Last week, Scenic Consulting Group (SCG) announced the completion of Phase 3A of a shoreline stabilization and restoration project at the state-owned historic site.
In spring 2008, BTFA staff noticed an increase in erosion along the site’s river shoreline and coastal resources due to the widening and deepening of the Cape Fear River from Port Wilmington to the Atlantic Ocean to accommodate large vessels to the port, creating a ship passing lane in front of the BTFA historical site.
Constant tide forces and dynamic wave action were bombarding the colonial-era wharves and washing important historical artifacts into the Cape Fear River and eroding valuable natural coastal resources.
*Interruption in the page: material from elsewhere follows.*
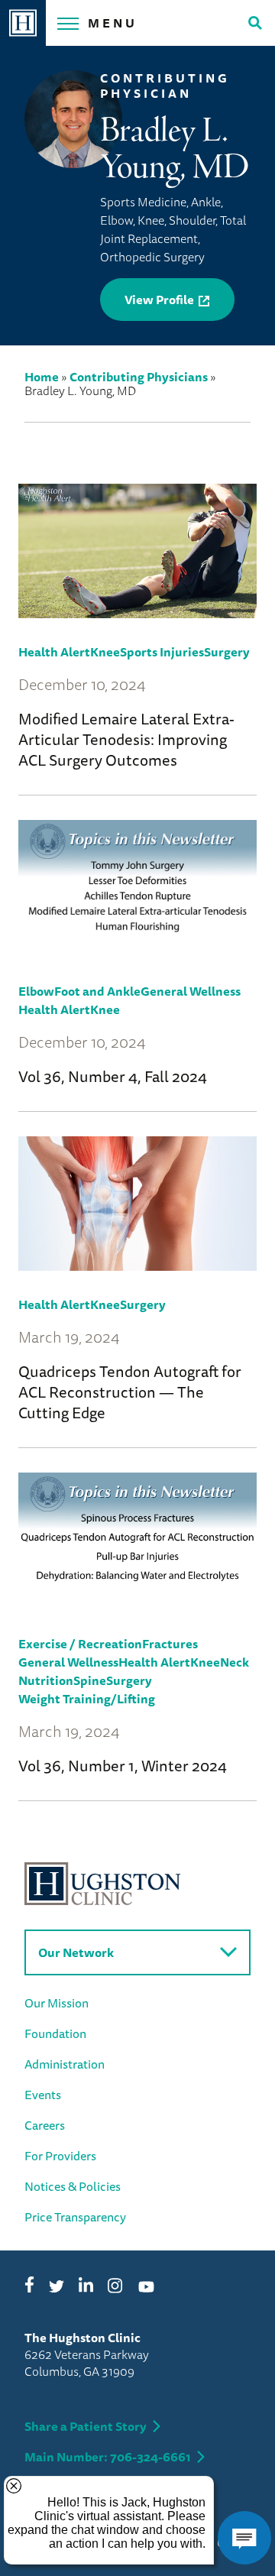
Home (41, 377)
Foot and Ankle (97, 991)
As coastal erosion accelerated it quickly uncovered and destroyed three colonial-era wharves and damaged the Civil War era earthwork batteries. Many other historical archaeological artifacts, like colonial shoe buckles and Spanish clothing, for example, were being washed away.
The initial plan to protect BTFA involved a traditional rock breakwater structure (TRBS) living shoreline.
A TRBS would have worked along the Battery A shoreline; however, there was not sufficient horizontal area to accommodate such a large TRBS at the historic wharfs where the original, natural river channel occurred.
This area has a natural drop-off, and a TRBS would have covered the historic wharfs and the coastal resources which DNCR was also planning to save.